BÖLÜM 7

198 90 35
                                    



"Canım ne saçmalıyorsun sen" dedi Aras. Bu rahatlığa bak sevgilisi beni burada görüyor ve 'ne saçmalıyorsun' diyor benim sevgilim olsa şimdiye dört dönerdim.

"Ağabey" dedi karşımda duran kız. Ağabey mi? Bildiğimiz ağabey kan bağı olan aynı sütten içen. Ben yanlış duymadım değil mi ağabey dedi. Şimdi bunlar kardeş mi?

"Bir de alışverişte sana çarpan kızla." İşler karıştı.

"Hayır sen yanlış anladın tamam mı?" dedim.

"Bide bizim okulda okuyorsun formana bakılırsa." Dedi bani süzerek. Sonra Aras'a dönerek "Ağabey ne oluyor hani eve kız gelmeyecekti birde söz verdin. Ne oluyor anlat bakıyım bana." dedi

"Tusem hemen çık odadan ne zamandır bana hesap soruyorsun senle sonra görüşeceğiz" dedi Aras. Tusem ayağını yere vurarak odadan çıktı. Baş başa kaldık şimdi.

"Ben alışverişte hım hani alışverişte karşılaştık ya senin yanındaydı sevgilin sanmıştım." Dedim geveleyerek.

"Kıskandın yani beni"

"Yo hiç de bile. Neyse ben gidiyim" dedim. Benim hemen kendimi dışarıya atmam lazım. "Bıraka bilirim hala" dedi.

"Hiç gerek yok."

***

"Ceylin niye okuldan çıkıyorsun. Hem de ilk günden." Dedi teyzem. En zoru da bu büyüklere ne olduğunu hesap vermek. "Teyze sıkılmıştım okula alışmam biraz zaman alacak anla beni ama" dedim. Teyzeme doğruları söyleyemem. Teyzeme 'A teyzeciğim okulun kantinde bir kız tarafından rencide edildim sonrada gülüşlerden kaçtım daha sonra Aras'la karşılaştım sahilde ben onun peşine takıldım boks salonuna gittik ben ringe çıktım ve de dayak yedim benim elimde boş durmadı gittim kızın saçına yapıştım birde Aras'ın evine gittim. Ben kız kardeşini sevgilisi olarak biliyordum yani alışverişte karşılaşmıştık sevgili olayını oradan çıkarttım' desem beni hiç düşünmeden odaya kilitler. Rapunzel gibi odamın camından saçlarımı sarkarım prensimin beni kurtarması için.

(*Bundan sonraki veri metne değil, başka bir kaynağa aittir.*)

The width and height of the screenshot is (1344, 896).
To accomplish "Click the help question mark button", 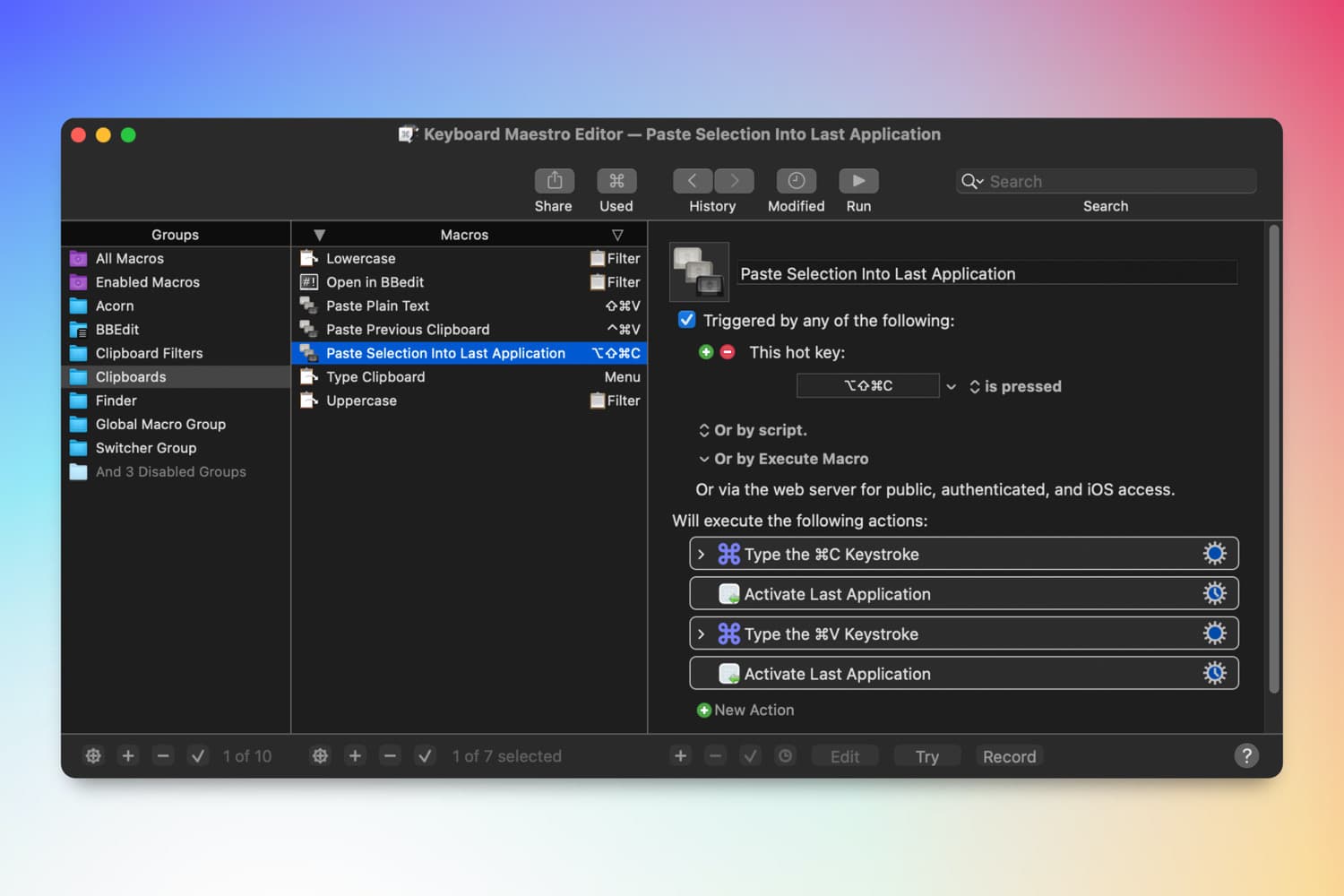I will pyautogui.click(x=1245, y=755).
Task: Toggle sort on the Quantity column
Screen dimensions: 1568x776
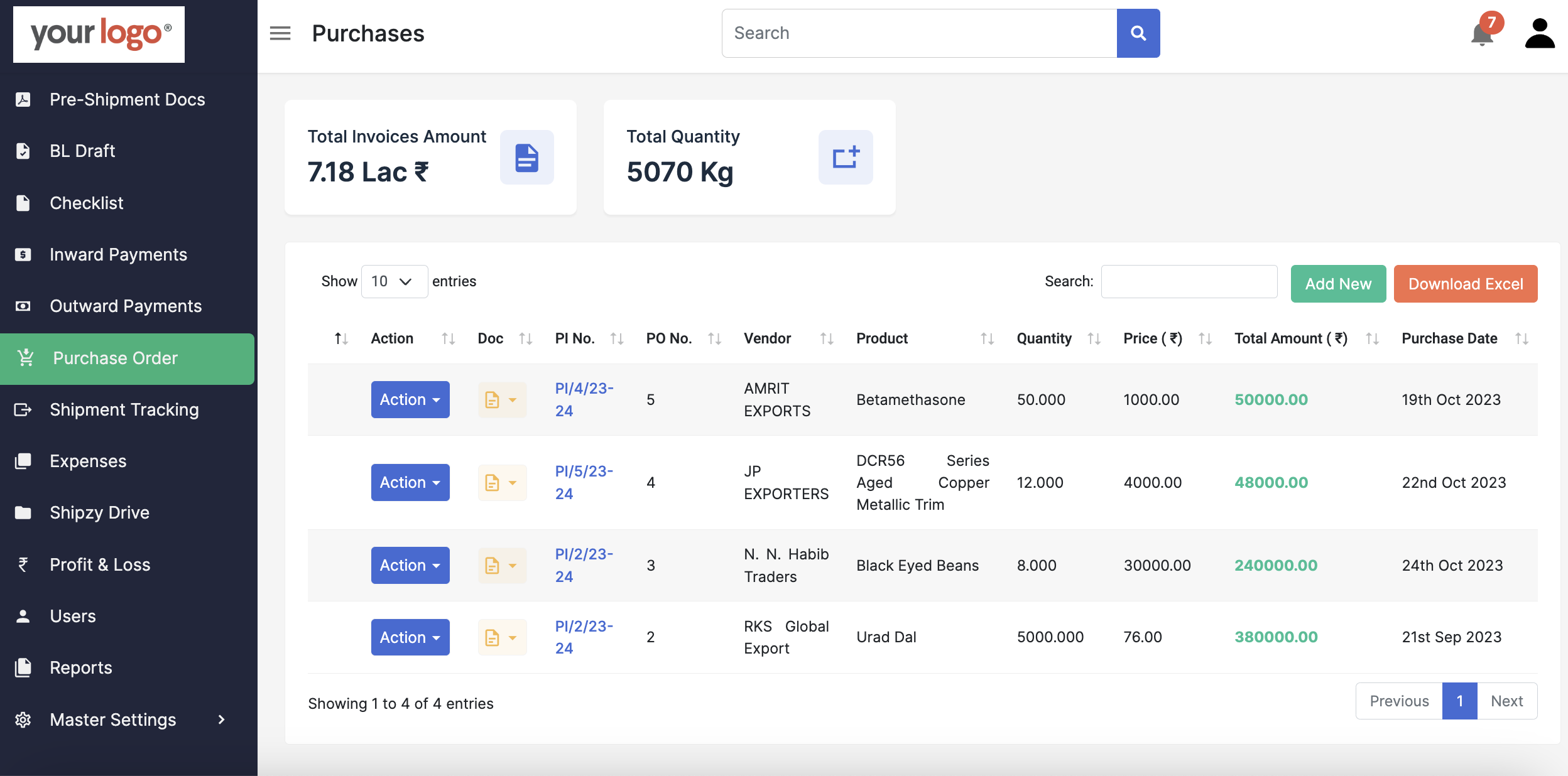Action: click(1094, 338)
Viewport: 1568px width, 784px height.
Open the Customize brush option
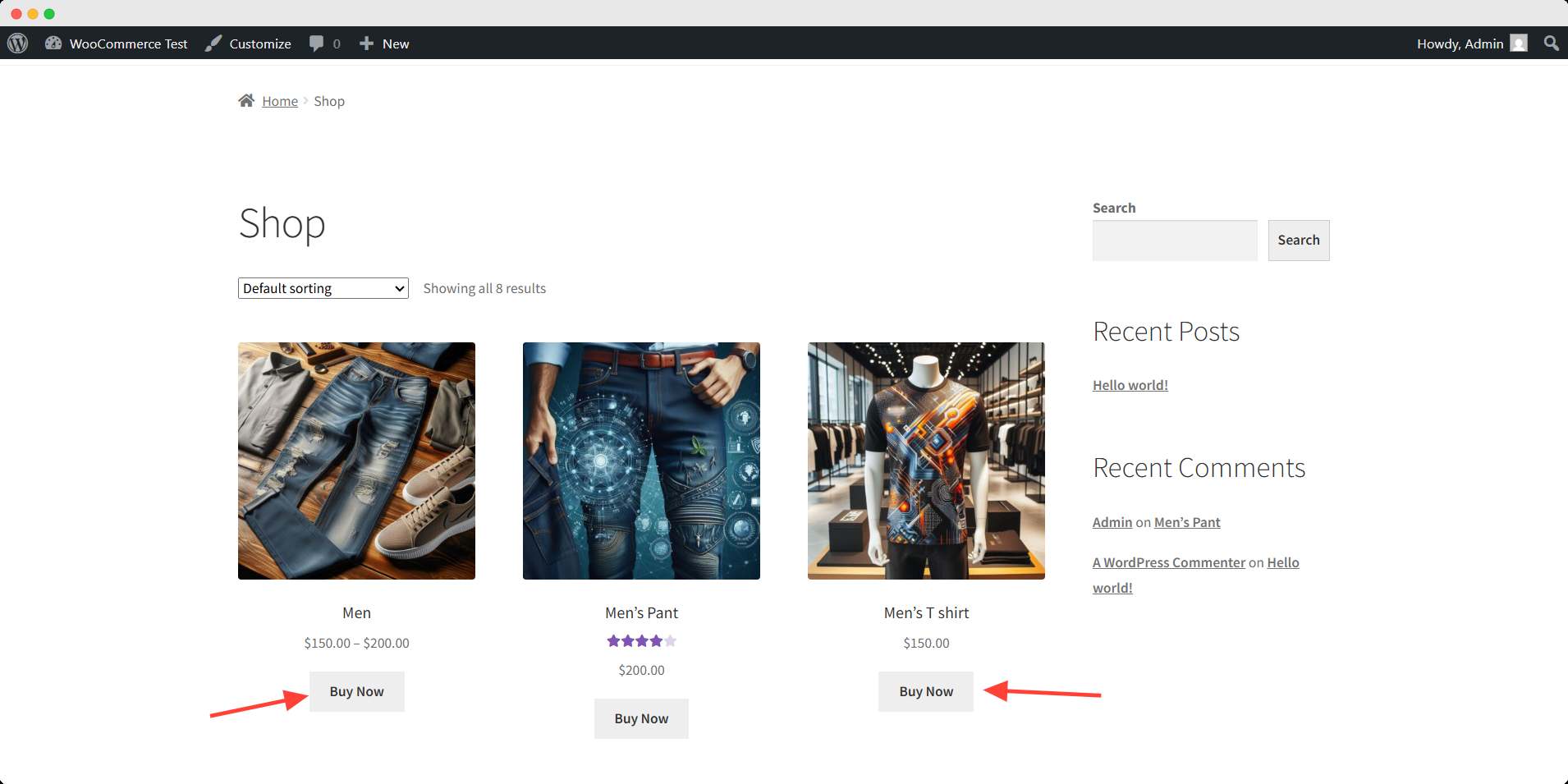(x=248, y=44)
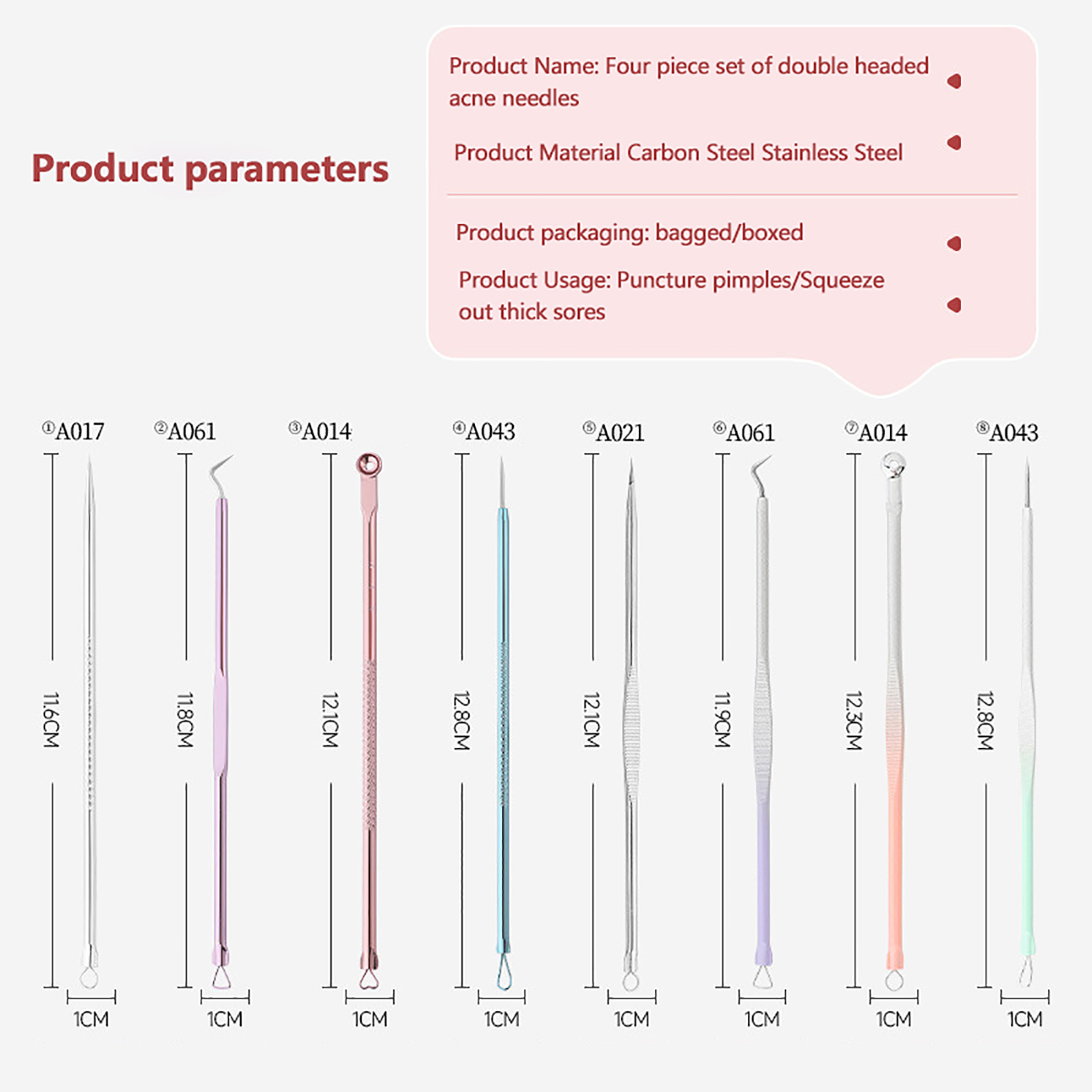Viewport: 1092px width, 1092px height.
Task: Select the blue A043 needle
Action: [x=503, y=717]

"Sen birinci sınıfa mı gidiyorsun da okula alışamadın. Birinci sınıfa giderken sen böyle çocukluk yapmadın."

"Teyze"

"Hem senin dudağına ne oldu?" dedi. Hay senin de gözünden bir şey kaçmasın teyze. "Dudağımda uçuk çıkmıştı bende o uçukla oynayınca böyle yara yaptı teyzeciğim" dedim. Artık Teyzemin hesaplamalarını dinlemek maruzundan kaçarak kendimi odama kilitledim. Teyzem boş kalır mı? Tabii ki hayır. "Ceylin yeni alışkanlık oluyor galiba kapı kilitlemek ne. Daha yenimi ergenliğe girdin sen."

"Teyze yatacağım."

"Yat sen yat yüzündeki morluk neden oldu peki?" Valla suratımda bir çizik bile olsa görünmeyecek kadar küçük olsa bile göre biliyor. İşte anne yarısı.

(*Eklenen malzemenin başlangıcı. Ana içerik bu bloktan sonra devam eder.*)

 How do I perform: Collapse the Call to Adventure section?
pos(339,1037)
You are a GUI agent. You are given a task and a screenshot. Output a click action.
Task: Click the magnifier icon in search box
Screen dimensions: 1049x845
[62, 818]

"Teyze elektrik direğine çarptım dudağımda ki uçukla oynarken." Çok iyi artık bu yalancılıkla pinokyo gibi burnum uzamazsa iyi.

"Senin dediğin gibi olsun bakalım ama bu yalanına inanmadım üzerine de gelmiyorum anlatmak istersen ben çalışma odasındayım. Elektrik direğine de çarpmadın kavga ettin. Ama karşındaki de seni baya benzetmiş." Dedi teyzem.

"Teyze."

"Tamam tamam". Dedi ve kapımdan ayrıldı.

Teyzem ya çok seviyorum ona 'Hayat acı' dediğimde o sadece güler. Beni ayakta tutan anne ve babamın yokluğunu bana hatırlatmayan muhteşem bir kadın. Bütün varlığı benim. Bana teyze değil de hep arkadaş psikolojisi ile yaklaştı. Derdime derman oldu. Hep beni mutlu etmeye çalıştı.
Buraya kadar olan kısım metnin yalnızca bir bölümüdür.